These easy-to-make yeast-based loaves boast the same texture as English muffins; their flavor is reminiscent of cinnamon rolls but without the fat and excess sugar. You could leave out the craisins and walnuts, but we love the added flavor and texture. Slice it thin and toast for breakfast. A loaf also makes a nice gift.
Cinnamon-Craisin English Muffin Bread Makes 2 (9” x 5”) loaves
½ cup water
2 cups milk
5 cups all-purpose flour, divided (could use part white whole wheat for a nutrition boost)
2 tablespoons active dry yeast
¼ teaspoon baking soda
2 teaspoons salt
1 tablespoon granulated sugar
2 teaspoons ground cinnamon
1 cup craisins or substitute raisins
¾ to 1 cup coarsely chopped walnuts, optional
1. Spray or grease 2 (9” x 5”) loaf pans, and sprinkle with cornmeal. Set aside.

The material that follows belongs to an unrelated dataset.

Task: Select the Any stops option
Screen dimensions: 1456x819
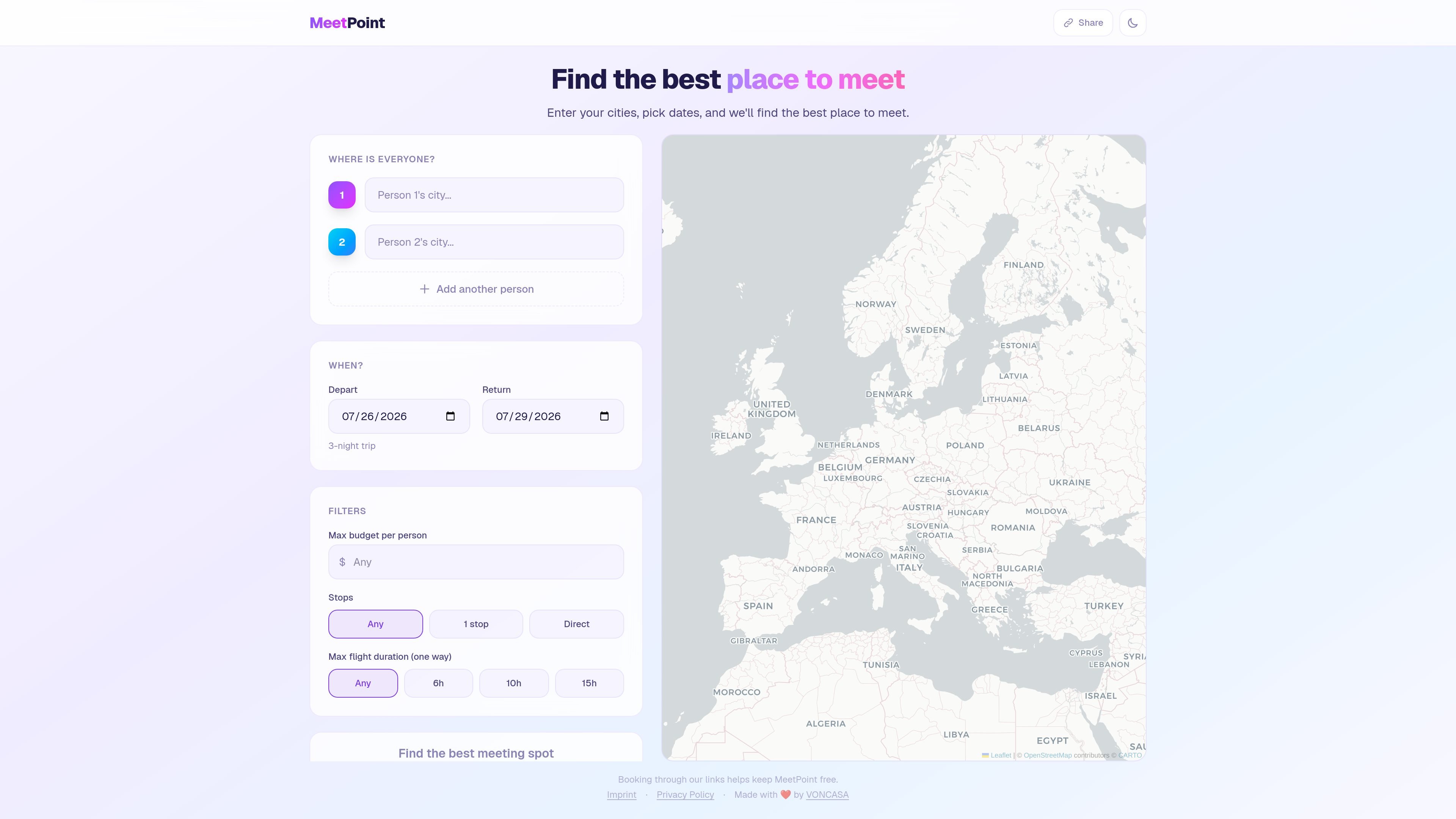Action: click(x=375, y=624)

2. Combine water and milk in a saucepan (or in a microwave safe bowl); heat until just hot (120 to 130°).
3. Combine 3 cups flour, yeast, baking soda, salt, sugar and cinnamon in a large mixing bowl. Gradually add liquid mixture to flour mixture, beating at high speed with an electric mixer. Beat 2 more minutes at medium speed. Stir in craisins and walnuts. Gradually stir in remaining 2 cups flour to make a soft dough.
4. Spoon dough into prepared loaf pans (use your fingers to push the dough into the shape of the pan). Sprinkle top with cornmeal.
|Before rising . . .|
5. Cover and let rise in a warm place (85°), free from drafts, 45 minutes or until doubled in bulk.
|After rising; ready to go into the oven.|
6. Preheat oven to 400°. Bake bread for 25 minutes.
7. Remove bread from pans immediately; cook on wire rack.